** STATED TASK **
List each line of the items below that contains the string "width", copying the lines in full.

━━━━━ RECORD EXCERPTS

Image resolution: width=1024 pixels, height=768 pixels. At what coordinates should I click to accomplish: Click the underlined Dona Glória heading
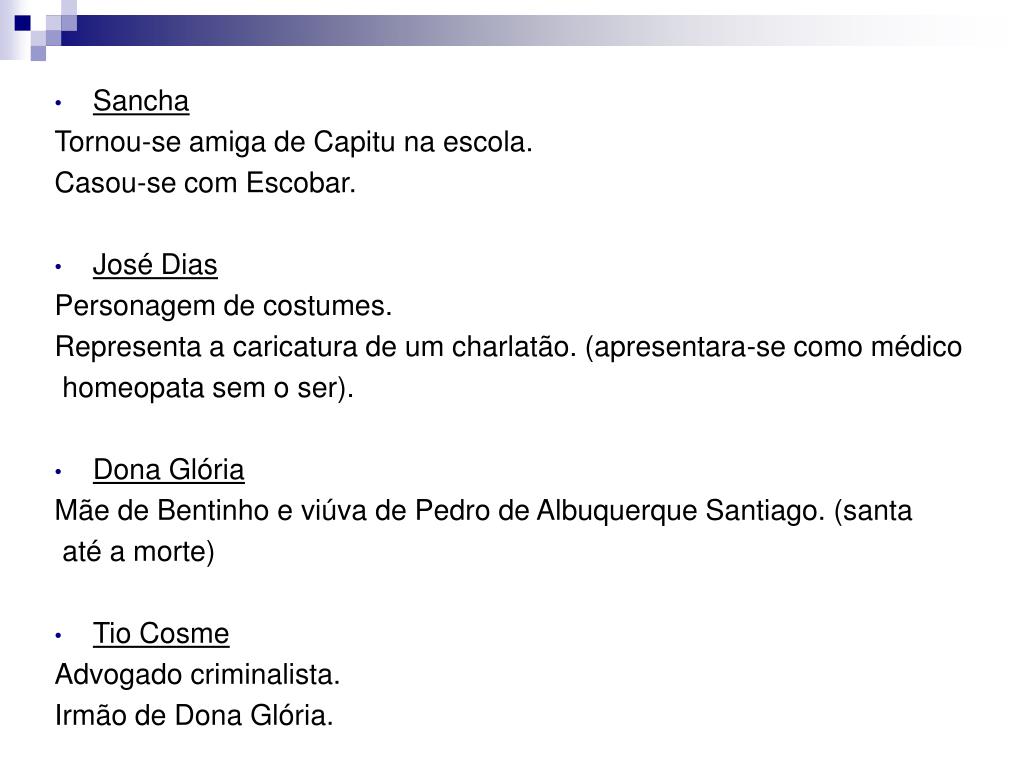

━━━━━━━━━━
━━━━━ RECORD EXCERPTS

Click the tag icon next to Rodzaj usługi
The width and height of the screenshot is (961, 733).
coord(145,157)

━━━━━━━━━━
━━━━━ RECORD EXCERPTS

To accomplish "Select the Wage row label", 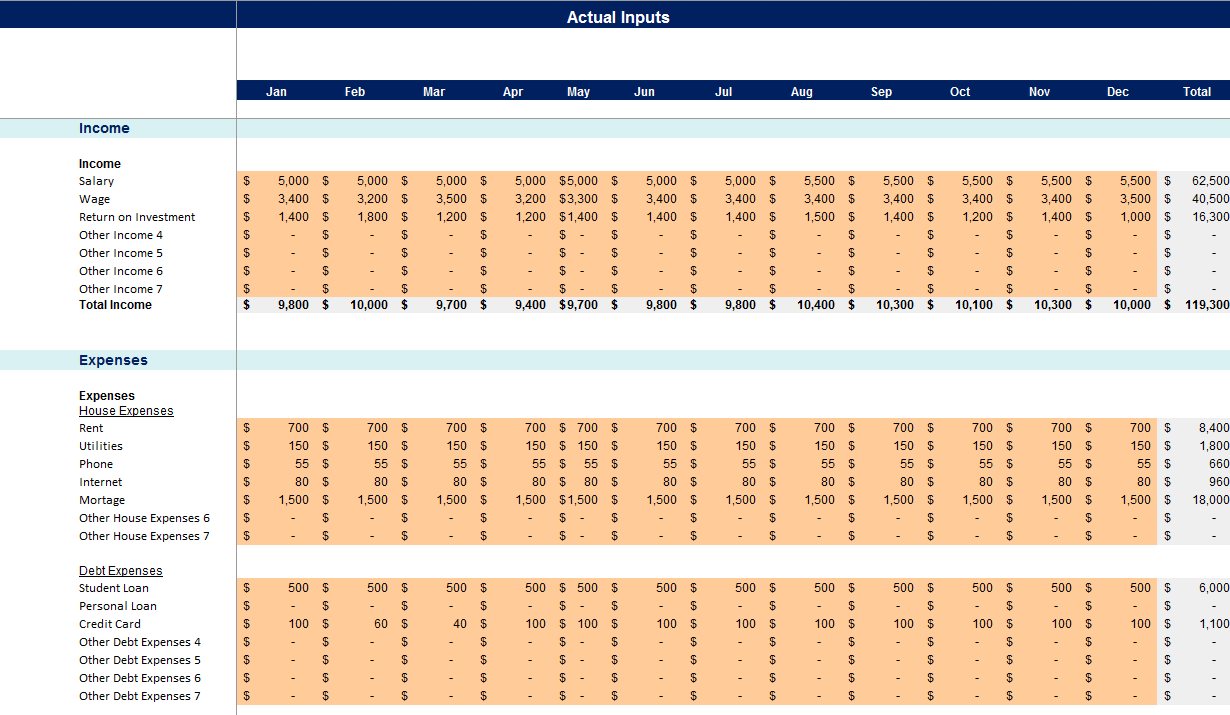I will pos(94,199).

━━━━━━━━━━

** EXERCISE OUTPUT **
Image resolution: width=1024 pixels, height=768 pixels. At what coordinates should I click to accomplish: Click the underlined Dona Glória heading
The width and height of the screenshot is (961, 733).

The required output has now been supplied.